If you need more complex data consumption implementation, such as writing to the database, you can refer to DataSourceRecordConsumer
Write Data
When write data through a proxy, the CDC Client is notified of the data change.
INSERT INTO t_order (order_id, user_id, status) VALUES (1,1,'ok1'),(2,2,'ok2'),(3,3,'ok3');
UPDATE t_order SET status='updated' WHERE order_id = 1;
DELETE FROM t_order WHERE order_id = 2;
Bootstrap will output a similar log.
records: [before {
name: "order_id"
value {
type_url: "type.googleapis.com/google.protobuf.Empty"
}
......
View the Running Status of the CDC Task
The start and stop of the CDC task can only be controlled by the CDC Client. You can view the status of the CDC task by executing DistSQL in the proxy
- View the CDC task list
SHOW STREAMING LIST;
Running result
sharding_db=> SHOW STREAMING LIST;
id | database | tables | job_item_count | active | create_time | stop_time
--------------------------------------------+-------------+---------+----------------+--------+---------------------+-----------
j0302p0000702a83116fcee83f70419ca5e2993791 | sharding_db | t_order | 1 | true | 2023-10-27 22:01:27 |
(1 row)
- View the details of the CDC task
SHOW STREAMING STATUS j0302p0000702a83116fcee83f70419ca5e2993791;
Running result
sharding_db=> SHOW STREAMING STATUS j0302p0000702a83116fcee83f70419ca5e2993791;
item | data_source | status | active | processed_records_count | inventory_finished_percentage | incremental_idle_seconds | confirmed_position | current_position | error_message
------+-------------+--------------------------+--------+-------------------------+-------------------------------+--------------------------+--------------------+------------------+---------------
0 | ds_0 | EXECUTE_INCREMENTAL_TASK | false | 2 | 100 | 115 | 5/597E43D0 | 5/597E4810 |
1 | ds_1 | EXECUTE_INCREMENTAL_TASK | false | 3 | 100 | 115 | 5/597E4450 | 5/597E4810 |
(2 rows)
- Drop CDC task
DROP STREAMING j0302p0000702a83116fcee83f70419ca5e2993791;
The CDC task can only be deleted when there are no subscriptions.

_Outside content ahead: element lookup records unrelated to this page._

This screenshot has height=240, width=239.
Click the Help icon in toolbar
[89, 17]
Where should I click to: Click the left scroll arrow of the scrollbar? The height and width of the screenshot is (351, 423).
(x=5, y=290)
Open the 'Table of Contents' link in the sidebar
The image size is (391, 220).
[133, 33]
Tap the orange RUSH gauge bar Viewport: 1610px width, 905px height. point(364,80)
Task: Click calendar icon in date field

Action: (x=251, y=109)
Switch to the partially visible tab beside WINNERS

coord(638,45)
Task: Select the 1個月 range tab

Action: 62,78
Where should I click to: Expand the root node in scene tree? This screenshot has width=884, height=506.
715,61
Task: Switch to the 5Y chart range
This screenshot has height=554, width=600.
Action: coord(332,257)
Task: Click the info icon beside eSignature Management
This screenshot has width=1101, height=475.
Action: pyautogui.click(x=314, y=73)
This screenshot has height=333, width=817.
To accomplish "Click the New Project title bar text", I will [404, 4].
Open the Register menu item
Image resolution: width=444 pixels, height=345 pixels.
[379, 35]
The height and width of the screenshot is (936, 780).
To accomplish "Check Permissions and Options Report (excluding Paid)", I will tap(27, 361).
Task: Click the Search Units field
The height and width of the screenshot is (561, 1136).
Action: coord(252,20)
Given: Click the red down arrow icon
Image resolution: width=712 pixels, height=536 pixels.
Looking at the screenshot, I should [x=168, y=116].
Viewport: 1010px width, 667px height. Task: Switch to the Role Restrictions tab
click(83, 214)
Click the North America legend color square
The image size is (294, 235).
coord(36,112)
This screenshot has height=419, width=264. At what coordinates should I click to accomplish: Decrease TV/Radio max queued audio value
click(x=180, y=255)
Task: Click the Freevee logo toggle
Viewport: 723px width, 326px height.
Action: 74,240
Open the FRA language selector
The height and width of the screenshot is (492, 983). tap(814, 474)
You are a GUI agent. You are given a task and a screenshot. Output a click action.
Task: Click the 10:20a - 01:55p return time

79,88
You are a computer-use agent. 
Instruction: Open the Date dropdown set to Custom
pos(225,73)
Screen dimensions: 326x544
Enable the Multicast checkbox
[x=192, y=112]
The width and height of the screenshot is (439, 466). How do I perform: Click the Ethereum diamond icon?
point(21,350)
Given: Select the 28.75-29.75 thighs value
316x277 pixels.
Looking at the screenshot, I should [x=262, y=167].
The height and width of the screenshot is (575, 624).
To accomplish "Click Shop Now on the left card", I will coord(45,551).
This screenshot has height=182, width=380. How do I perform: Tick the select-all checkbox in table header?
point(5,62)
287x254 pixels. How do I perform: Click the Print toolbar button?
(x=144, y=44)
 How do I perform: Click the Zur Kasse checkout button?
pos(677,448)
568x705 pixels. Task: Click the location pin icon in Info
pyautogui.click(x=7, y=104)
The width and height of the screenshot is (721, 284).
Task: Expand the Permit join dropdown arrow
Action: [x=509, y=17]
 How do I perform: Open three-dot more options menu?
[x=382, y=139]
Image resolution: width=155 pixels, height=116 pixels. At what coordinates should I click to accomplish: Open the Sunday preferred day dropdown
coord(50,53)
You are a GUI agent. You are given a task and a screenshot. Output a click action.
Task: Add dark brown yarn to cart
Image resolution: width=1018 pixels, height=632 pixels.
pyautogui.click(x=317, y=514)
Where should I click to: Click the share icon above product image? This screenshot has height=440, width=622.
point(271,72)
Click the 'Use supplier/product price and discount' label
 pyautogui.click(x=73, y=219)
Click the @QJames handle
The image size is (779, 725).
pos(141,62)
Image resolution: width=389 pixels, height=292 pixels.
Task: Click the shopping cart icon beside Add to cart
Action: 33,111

At this time, the replication slots on the openGauss physical database will also be deleted.
sharding_db=> DROP STREAMING j0302p0000702a83116fcee83f70419ca5e2993791;
SUCCESS
Precautions
Explanation of incremental data push
- The CDC incremental push is currently transactional, and the transactions of the physical database will not be split. Therefore, if there are data changes in multiple tables in a transaction, these data changes will be pushed together. If you want to support XA transactions (currently only supports openGauss), both openGauss and Proxy need the GLT module.
- The conditions for push are met when a certain amount of data is met or a certain time interval is reached (currently 300ms). When processing XA transactions, if the received multiple physical database incremental events exceed 300ms, it may cause the XA transaction to be split and pushed.
Handling of large transactions
Currently, large transactions are fully parsed, which may cause the CDC Server process to OOM. In the future, forced truncation may be considered.
Recommended configuration
There is no fixed value for the performance of CDC, you can focus on the batchSize of read/write in the configuration, and the size of the memory queue, and tune it according to the actual situation.